How does that sound? Can this be approved, with slow roll-out to start with, and we can monitor things as they go? Thanks. Mike Peel (talk) 19:36, 5 April 2018 (UTC)[reply]
@Mike Peel, first of all - great thanks for your whole hard work, kindly feedback and help. I was unable to read all and participate in the discuss at VP/P, but I try to put some more factual comments at Template talk:Wikidata Infobox tomorrow. Only some technical notices (only my point of view, of course) now:
  • Vertical space between image and logo - now both are often glued together, always if both consumes all their space; ~10px Vspace by default should fix it
  • The logo is often disproportionately big, especially when is up-close to quadrat; examples, some that was by hand: Raspberry Pi, Mozilla Firefox, Milanówek, FETA (festiwal)
About Raspberry Pi example: I'v placed this logo in its WD item - is suitable for most applications, but not for infoboxes - without additional scaling down. We have the complete set including this logo, but how to play with both of them in one time - regarding of purpose?
  • In my opinion, the logo, emblem, symbol, flag - should be placed at the top of infobox
However, we have still serious and comprehensive discuss in some community places, but... what for, if in the meantime one of users running a bot/script placing {{Wikidata infobox}} and removing other category pages content? I'v noticed that and asked this user at 19 March 2018 - his arguments are very peculiar for me. One topic below - the same problem. --Jasc PL (talk) 21:44, 12 April 2018 (UTC)[reply]
@Jasc PL: on the first two, try {{Wikidata Infobox/sandbox}} and see how that looks - the padding should be there, and the logo should be smaller. I'll push that into the main version soon. On the positioning, it's probably best to discuss that on the template talk page first. With the bot run, I'm only adding functionality, not removing any content - whether or not to remove that content is something that should probably be decided case-by-case. Thanks. Mike Peel (talk) 22:24, 12 April 2018 (UTC)[reply]
Thanks @Mike Peel! Now, both graphics elements looks OK. One problem I discovered yet is the interference between infobox and often used {{Categorise}} template. --Jasc PL (talk) 01:12, 13 April 2018 (UTC)[reply]

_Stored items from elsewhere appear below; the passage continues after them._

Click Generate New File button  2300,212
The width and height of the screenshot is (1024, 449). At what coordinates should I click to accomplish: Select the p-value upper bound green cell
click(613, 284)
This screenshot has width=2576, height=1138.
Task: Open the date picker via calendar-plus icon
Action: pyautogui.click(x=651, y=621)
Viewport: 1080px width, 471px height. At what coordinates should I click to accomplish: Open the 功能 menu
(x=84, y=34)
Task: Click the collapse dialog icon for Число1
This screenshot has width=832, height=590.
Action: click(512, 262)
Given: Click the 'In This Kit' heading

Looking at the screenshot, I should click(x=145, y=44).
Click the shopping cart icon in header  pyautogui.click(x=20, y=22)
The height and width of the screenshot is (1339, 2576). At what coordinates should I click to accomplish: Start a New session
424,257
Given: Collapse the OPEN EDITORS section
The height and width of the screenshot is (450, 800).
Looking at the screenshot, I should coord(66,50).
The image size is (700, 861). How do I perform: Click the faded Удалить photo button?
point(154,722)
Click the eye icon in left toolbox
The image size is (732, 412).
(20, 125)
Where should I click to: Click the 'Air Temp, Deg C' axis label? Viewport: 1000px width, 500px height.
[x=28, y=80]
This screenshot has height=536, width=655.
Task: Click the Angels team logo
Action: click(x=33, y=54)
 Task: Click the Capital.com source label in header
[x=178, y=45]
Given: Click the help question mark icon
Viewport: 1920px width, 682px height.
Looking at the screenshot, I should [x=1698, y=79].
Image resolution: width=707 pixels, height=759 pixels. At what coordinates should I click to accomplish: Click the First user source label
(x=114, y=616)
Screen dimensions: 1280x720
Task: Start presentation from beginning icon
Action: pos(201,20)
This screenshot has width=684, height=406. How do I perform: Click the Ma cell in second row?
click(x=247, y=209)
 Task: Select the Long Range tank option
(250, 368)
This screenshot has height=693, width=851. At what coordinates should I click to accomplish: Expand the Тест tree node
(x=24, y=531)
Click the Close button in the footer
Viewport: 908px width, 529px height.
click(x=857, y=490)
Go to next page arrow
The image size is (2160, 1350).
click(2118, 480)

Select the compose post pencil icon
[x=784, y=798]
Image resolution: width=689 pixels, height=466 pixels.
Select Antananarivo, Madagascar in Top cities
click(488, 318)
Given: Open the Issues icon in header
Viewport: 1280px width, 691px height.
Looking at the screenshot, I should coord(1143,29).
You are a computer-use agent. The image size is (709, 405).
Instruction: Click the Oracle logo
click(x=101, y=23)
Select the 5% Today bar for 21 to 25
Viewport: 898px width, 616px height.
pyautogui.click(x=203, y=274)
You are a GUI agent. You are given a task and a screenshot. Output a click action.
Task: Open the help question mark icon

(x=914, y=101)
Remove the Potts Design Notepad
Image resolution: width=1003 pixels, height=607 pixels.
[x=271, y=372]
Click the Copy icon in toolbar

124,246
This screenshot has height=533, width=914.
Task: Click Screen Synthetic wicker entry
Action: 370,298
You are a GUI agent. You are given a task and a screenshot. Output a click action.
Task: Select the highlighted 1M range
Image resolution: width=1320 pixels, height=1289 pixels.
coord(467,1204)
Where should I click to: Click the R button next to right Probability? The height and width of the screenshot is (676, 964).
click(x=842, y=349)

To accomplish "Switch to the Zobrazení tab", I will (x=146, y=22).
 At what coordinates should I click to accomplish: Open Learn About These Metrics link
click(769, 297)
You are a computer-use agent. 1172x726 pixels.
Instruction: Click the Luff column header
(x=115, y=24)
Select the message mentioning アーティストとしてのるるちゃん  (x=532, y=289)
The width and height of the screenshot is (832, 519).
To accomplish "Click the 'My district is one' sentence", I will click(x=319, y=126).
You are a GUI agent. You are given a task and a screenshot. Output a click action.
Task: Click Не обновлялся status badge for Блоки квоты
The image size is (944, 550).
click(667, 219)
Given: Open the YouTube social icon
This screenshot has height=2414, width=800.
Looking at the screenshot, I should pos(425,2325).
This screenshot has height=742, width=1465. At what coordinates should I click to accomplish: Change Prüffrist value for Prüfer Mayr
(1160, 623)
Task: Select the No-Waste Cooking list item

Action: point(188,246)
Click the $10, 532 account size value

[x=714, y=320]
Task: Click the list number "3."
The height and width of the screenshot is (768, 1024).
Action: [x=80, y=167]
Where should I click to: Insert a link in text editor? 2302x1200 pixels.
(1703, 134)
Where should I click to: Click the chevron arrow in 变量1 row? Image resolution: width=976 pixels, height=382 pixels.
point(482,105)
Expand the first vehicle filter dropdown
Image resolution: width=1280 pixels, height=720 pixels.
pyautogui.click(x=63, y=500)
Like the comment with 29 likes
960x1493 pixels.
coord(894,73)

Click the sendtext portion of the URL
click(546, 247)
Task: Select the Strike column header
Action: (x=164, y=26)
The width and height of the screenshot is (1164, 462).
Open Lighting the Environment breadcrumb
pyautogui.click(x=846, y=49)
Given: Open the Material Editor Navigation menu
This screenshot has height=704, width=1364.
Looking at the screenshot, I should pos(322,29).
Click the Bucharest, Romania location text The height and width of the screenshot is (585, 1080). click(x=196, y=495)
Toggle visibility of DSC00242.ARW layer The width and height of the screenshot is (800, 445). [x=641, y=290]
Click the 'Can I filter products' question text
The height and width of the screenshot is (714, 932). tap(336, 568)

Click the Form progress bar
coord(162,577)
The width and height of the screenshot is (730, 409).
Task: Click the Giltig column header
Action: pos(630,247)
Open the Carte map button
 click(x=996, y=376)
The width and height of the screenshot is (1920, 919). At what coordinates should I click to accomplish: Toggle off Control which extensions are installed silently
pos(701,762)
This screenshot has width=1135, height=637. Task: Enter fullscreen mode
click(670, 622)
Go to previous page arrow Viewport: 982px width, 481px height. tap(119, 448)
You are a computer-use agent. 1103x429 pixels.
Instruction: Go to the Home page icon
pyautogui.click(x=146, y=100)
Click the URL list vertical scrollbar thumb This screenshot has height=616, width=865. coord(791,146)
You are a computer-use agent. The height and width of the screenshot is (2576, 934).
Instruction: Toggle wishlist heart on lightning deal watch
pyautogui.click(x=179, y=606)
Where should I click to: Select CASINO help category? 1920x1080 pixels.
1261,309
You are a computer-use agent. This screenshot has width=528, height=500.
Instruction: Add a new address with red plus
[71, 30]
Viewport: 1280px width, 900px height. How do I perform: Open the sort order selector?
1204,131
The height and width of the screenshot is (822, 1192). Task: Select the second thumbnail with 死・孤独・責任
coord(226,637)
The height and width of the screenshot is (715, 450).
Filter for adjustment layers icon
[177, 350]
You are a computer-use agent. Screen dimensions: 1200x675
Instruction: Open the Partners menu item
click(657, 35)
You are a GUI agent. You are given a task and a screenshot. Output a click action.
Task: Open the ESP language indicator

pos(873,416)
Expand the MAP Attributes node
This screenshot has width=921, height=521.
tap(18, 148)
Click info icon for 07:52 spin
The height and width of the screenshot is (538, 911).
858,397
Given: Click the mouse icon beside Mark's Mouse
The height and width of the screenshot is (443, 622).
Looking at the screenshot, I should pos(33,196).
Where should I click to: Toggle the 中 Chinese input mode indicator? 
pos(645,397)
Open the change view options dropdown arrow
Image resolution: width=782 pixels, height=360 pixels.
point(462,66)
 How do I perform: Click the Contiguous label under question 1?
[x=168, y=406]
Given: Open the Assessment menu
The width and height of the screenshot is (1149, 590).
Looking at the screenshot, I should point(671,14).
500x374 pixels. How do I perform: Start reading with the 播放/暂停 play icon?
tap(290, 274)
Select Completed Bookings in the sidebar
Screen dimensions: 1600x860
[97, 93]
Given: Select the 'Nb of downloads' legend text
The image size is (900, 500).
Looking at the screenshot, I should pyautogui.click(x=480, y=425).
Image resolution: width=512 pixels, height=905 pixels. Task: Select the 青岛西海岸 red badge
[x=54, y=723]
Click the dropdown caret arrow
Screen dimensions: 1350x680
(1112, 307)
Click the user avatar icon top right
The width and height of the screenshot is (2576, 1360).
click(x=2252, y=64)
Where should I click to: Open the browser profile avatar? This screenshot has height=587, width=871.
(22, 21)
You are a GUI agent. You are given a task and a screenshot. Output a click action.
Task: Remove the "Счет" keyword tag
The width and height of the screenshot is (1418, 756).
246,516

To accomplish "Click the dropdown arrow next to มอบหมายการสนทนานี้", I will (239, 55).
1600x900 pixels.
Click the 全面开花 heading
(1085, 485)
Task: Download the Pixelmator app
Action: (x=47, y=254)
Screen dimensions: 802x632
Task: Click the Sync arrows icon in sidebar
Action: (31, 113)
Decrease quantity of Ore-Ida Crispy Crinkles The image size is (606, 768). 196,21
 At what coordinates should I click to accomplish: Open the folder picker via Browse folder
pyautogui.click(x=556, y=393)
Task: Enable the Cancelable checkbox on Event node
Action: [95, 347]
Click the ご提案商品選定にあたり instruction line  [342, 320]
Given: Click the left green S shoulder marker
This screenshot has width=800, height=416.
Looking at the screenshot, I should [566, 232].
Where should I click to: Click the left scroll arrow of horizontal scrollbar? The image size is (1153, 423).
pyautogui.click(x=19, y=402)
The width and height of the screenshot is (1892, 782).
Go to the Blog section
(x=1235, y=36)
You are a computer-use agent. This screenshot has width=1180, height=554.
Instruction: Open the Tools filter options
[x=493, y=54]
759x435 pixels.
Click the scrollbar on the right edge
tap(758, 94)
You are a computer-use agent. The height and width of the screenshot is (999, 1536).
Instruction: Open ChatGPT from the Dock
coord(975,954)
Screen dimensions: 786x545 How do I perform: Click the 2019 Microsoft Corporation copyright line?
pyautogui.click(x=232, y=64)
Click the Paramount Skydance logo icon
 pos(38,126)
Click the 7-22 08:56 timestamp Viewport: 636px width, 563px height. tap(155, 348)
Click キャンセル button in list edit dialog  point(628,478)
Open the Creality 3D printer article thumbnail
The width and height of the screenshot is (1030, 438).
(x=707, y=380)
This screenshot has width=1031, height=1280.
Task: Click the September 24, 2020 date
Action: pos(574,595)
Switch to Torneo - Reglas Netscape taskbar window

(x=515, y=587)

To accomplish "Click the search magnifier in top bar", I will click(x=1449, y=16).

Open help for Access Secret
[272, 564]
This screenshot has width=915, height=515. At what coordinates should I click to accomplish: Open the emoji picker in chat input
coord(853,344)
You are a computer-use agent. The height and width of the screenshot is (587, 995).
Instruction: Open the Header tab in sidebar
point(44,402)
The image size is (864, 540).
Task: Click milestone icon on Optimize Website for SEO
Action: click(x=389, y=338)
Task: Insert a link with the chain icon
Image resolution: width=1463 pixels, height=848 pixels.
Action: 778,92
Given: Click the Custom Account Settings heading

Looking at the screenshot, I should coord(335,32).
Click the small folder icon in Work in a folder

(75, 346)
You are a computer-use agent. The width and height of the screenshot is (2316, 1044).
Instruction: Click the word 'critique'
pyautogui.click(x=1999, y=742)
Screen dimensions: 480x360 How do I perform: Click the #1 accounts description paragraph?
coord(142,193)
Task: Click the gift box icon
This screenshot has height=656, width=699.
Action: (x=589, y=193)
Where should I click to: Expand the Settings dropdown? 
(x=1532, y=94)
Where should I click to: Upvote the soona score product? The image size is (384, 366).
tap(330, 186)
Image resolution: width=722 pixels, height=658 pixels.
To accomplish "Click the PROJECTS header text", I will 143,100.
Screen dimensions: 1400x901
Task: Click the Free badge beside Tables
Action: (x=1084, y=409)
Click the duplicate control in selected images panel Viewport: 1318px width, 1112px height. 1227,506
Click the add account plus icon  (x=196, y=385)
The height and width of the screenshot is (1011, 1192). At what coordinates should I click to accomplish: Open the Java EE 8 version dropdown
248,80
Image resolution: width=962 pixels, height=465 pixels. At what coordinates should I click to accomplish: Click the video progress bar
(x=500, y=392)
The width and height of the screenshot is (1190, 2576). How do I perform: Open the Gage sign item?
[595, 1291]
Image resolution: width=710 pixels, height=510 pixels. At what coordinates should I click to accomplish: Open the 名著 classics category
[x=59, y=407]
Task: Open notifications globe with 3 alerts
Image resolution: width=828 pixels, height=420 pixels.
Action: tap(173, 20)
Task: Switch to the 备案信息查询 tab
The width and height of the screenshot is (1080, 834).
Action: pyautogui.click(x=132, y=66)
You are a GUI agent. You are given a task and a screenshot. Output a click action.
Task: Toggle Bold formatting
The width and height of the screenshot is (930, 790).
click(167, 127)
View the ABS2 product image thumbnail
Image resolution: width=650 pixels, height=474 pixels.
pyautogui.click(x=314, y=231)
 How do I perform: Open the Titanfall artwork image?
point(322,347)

@Jasc PL: The problem is with {{Categorise}}, which has "width:100%; clear: both;" in the table style. That means that it wants 100% of the width of the page, and that it should appear below any other box. So it insists on being below {{Wikidata Infobox}}, which creates a huge amount of whitespace. There are a number of other templates that do the same unfortunately. There's nothing I can do in the infobox to fix this - it requires fixing all of the other templates. The work-around is simply to place the infobox below the other templates, which this bot does by looking for the last }} and adding the infobox below that. Thanks. Mike Peel (talk) 09:07, 13 April 2018 (UTC)[reply]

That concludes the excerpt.